The classic M R James story, Casting the Runes,* is a perfect example of karma coming back to bite the deserving! In it, an angry, resentful, nasty individual lives for cursing/causing the death of those he perceives to have wronged him. In the end, the victims become empowered and he gets even worse than that which he sent out into the cosmos.
People have always understood this, and thus many stories have built-in “lessons” – warnings to avoid unknown dangers of the occult, cautions to act rightly and treat others well, and to not allow feelings of shame, blame and guilt “haunt” us. Those who obsess about past perceived wrongs, problems, slights, and injustices will be eventually consumed by them. Healing (whether counseling, spiritual, or even (in extreme cases), exorcism) is essential to move on in an integrated way. Looking at this from another angle: we may be haunted by our own feelings – we ourselves may be the haunters as well as the hauntees.
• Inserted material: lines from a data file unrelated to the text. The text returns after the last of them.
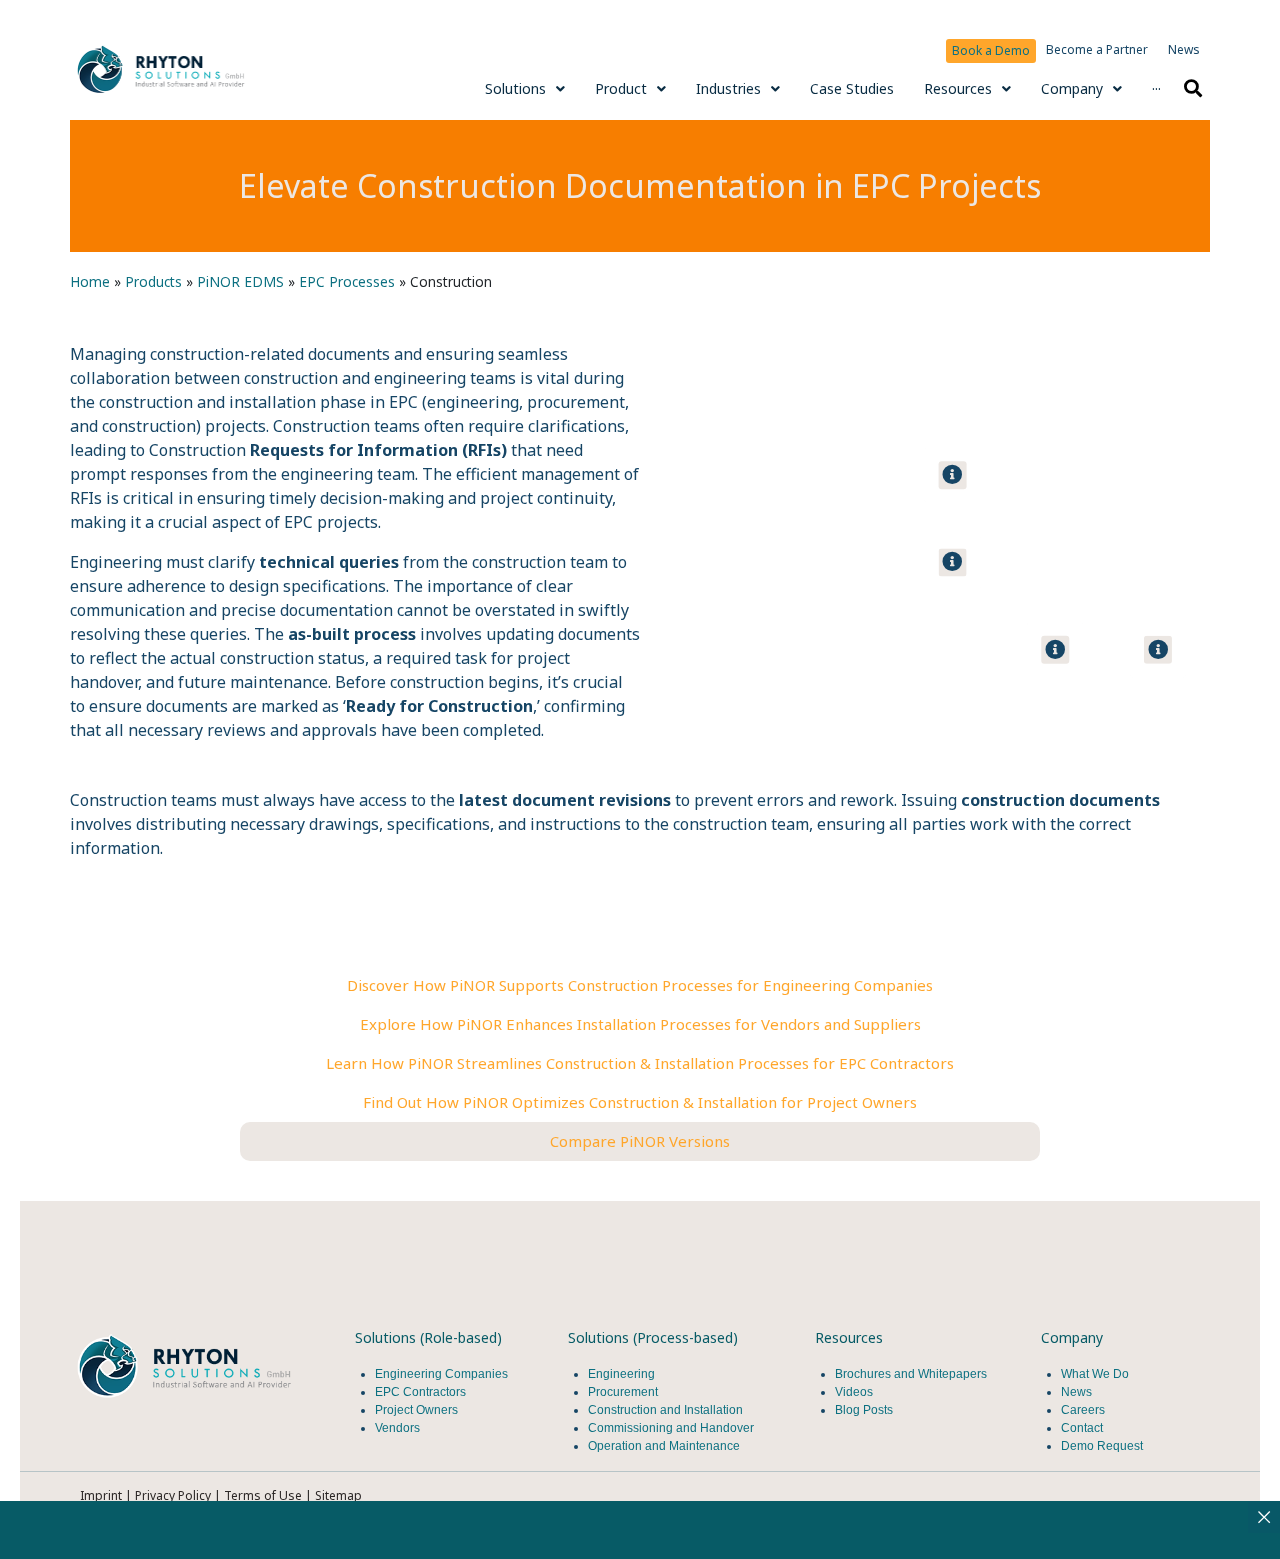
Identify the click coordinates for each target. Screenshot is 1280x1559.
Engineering (621, 1374)
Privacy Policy (173, 1495)
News (1184, 49)
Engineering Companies (443, 1374)
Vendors (397, 1428)
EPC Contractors (420, 1392)
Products (153, 281)
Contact (1082, 1428)
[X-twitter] (220, 1436)
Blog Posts (864, 1410)
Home (90, 281)
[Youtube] (162, 1436)
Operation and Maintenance (664, 1446)
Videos (854, 1392)
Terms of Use (264, 1495)
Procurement (623, 1392)
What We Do (1095, 1374)
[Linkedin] (104, 1436)
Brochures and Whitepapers (911, 1374)
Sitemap (338, 1495)
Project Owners (416, 1410)
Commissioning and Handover (671, 1428)
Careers (1083, 1410)
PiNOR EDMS (240, 281)
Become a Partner (1097, 49)
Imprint (101, 1495)
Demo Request (1102, 1446)
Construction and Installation (665, 1410)
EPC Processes (347, 281)
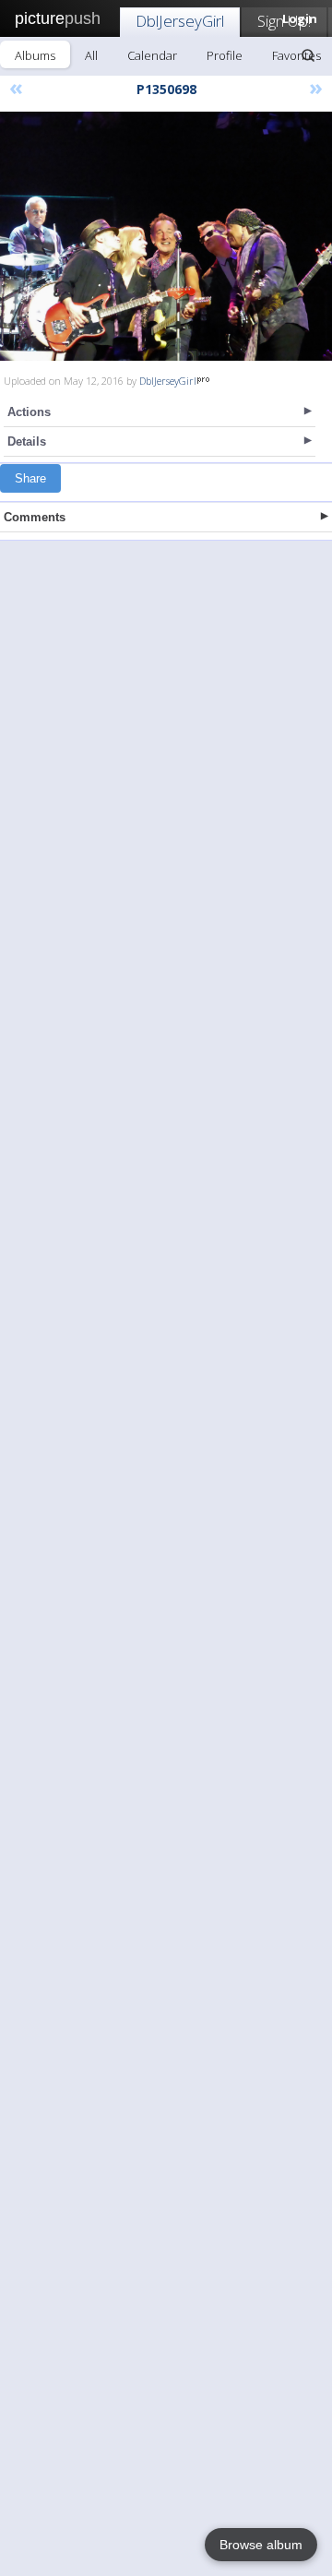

Then there’s the person who scorns or belittles the dangers of hauntings and ghosts: these people often become the focus of paranormal events! This is true in fiction and has happened in real life. I recently saw a telecast about an individual, a private investigator, who absolutely didn’t believe in ghosts. He was hired to debunk a certain case, which ended up making a believer of him. Now his focus is working with those struggling with haunting.
A fictional example is the character Inglis in the E F Benson story, Caterpillars.* At the outset, Inglis makes a point of declaring that those who believe in ghosts are fools, there’s no such thing. Unfortunately for him, the setting of the story is a haunted one. He ends up, after dissing an aspect of the phenomena, becoming victimized by it. But the reader is left with “Well, he did ask for it.” Rather like the little boy whose mother says “don’t touch the hot stove!” but he does anyway. (Sometimes it just takes life experience to build a learning curve)!
While karma isn’t a factor in all hauntings (fiction or true accounts) it often plays a significant role, and can be seen as a common “moral of the story” in ghostly tales of all kinds.
*(Both Casting the Runes by M R James and Caterpillars, by E F Benson, are free to read online – see google to access links).